### Given passage
• • •

Lead sophisticated solve and resolution of network incidents spanning LAN, WAN, VPN, SD-WAN, data centers, and cloud networks (AWS, Azure, GCP).
Drive adoption and integration of AI Ops tools (e.g., Dynatrace, LogicMonitor) to enable proactive anomaly detection, alert correlation, and incident automation.
Work with engineering and platform teams to expand observability coverage, tune alerting thresholds, and onboard new network services to SRC monitoring.
Perform deep-dive root cause analyses (RCAs), lead incident reviews, and implement preventive actions to improve service resilience.
Design and build dashboards, reliability reports, and KPIs (MTTR, latency, packet loss, availability) to improve visibility and decision-making.
Contribute to network automation initiatives using tools like Ansible and Terraform; develop and maintain intelligent playbooks for remediation workflows.
Tune and optimize AI/ML models used in telemetry analysis and predictive incident detection.
Work on a shift pattern, on a 24/7/365 operating model, while being able to work independently and flexibly in response to emergencies or critical issues
Certifications such as Cisco CCNA/CCNP, CompTIA Network+, or equivalent.
In addition, the Cisco DevNet Certification would be highly advantageous.
Hands-on experience with network technologies and protocols (TCP/IP, BGP, OSPF, DNS, DHCP, SDWAN).
Experience with public cloud networking (AWS, Azure, GCP).
Familiarity with ITIL and SRE principles (SLI/SLOs, error budgets, incident command).

• • •

### Exercise data

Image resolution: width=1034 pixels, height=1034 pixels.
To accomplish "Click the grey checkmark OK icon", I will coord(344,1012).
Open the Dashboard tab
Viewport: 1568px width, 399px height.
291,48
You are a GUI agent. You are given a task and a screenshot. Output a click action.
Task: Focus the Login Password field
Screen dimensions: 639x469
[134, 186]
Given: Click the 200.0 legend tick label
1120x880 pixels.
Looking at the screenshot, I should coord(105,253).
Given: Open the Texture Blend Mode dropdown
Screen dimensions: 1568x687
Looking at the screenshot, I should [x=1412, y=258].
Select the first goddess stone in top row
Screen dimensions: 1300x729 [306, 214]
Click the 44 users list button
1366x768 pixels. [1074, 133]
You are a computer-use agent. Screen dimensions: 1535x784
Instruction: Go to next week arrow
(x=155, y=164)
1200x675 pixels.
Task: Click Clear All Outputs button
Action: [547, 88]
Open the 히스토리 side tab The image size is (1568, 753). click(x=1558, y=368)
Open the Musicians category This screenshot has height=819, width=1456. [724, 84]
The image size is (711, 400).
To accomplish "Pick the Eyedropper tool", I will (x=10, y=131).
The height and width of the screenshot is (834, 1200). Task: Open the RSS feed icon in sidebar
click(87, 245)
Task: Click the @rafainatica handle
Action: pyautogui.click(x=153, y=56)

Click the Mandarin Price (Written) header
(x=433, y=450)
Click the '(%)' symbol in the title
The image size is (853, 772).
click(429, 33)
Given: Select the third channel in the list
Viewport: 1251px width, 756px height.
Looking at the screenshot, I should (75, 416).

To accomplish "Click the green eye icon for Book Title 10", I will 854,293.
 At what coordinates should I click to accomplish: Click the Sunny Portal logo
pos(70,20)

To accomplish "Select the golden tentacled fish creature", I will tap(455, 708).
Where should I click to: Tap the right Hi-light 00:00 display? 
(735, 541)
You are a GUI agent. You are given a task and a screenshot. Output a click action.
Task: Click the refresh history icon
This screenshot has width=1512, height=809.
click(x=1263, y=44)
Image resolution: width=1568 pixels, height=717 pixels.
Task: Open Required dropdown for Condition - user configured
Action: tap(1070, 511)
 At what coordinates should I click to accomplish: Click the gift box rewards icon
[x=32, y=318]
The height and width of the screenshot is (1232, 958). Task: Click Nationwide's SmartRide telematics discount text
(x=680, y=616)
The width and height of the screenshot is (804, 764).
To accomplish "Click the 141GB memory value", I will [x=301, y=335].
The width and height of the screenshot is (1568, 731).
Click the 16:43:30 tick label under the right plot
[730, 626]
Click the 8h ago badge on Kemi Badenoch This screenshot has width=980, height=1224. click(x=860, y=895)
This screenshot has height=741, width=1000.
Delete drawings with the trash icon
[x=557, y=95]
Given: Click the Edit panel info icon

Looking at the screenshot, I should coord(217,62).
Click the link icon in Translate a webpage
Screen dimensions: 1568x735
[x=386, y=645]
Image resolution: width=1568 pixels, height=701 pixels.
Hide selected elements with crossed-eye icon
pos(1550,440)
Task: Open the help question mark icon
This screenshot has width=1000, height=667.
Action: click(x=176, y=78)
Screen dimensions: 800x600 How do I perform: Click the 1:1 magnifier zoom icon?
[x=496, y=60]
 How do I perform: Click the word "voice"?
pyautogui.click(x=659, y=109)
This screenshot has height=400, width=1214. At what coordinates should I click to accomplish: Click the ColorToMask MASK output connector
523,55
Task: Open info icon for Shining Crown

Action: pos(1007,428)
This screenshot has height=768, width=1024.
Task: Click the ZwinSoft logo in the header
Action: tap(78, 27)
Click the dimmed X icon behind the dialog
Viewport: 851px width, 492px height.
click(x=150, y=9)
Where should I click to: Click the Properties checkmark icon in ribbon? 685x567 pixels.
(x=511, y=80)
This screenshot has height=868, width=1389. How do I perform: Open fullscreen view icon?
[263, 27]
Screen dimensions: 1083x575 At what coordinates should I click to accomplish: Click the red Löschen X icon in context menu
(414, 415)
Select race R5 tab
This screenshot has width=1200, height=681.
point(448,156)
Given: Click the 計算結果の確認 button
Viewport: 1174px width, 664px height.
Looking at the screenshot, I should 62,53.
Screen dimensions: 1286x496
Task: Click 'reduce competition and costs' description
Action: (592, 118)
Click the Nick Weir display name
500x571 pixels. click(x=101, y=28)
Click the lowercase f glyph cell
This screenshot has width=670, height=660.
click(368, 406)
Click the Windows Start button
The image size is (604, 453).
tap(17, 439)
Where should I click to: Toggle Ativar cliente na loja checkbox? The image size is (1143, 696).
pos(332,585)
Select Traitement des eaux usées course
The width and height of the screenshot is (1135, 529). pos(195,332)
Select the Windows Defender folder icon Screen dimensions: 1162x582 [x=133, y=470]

• • •

### What you will do
a – List the KPIs that the job description above names for dashboards and reliability reports.
b – Which tools does the job description give as examples for network automation initiatives?
c – Write the next few lines of the job description, starting after its final line.

### Answers for this exercise
a – MTTR, latency, packet loss, availability

b – Ansible and Terraform.

c –
Experience integrating AI Ops tools with ITSM systems (e.g., ServiceNow, Jira Service Management).
Exposure to automation/orchestration tools (Ansible and Terraform).
Required Skills and Experience:
3–6 years of hands-on experience in Platform Operations, or Infrastructure Support roles.
Good experience with observability tools (e.g., Dynatrace, Logic Monitor, Datadog, Splunk) for real-time monitoring, alerting, and diagnostics.
Proficiency in a scripting or programming languages (e.g., Python, Java, .NET, Node.js, Ansible or JavaScript).
Practical knowledge of infrastructure automation using Ansible, including writing playbooks.
Proficient in ticket management via an ITSM platform such as ServiceNow.
Experience leading incident response, driving service restoration and coordinating root cause analysis.
Effective communicator within a team with a proactive approach and personal accountability for outcomes.
Ability to analyze incident patterns and metrics to proactively recommend reliability improvements.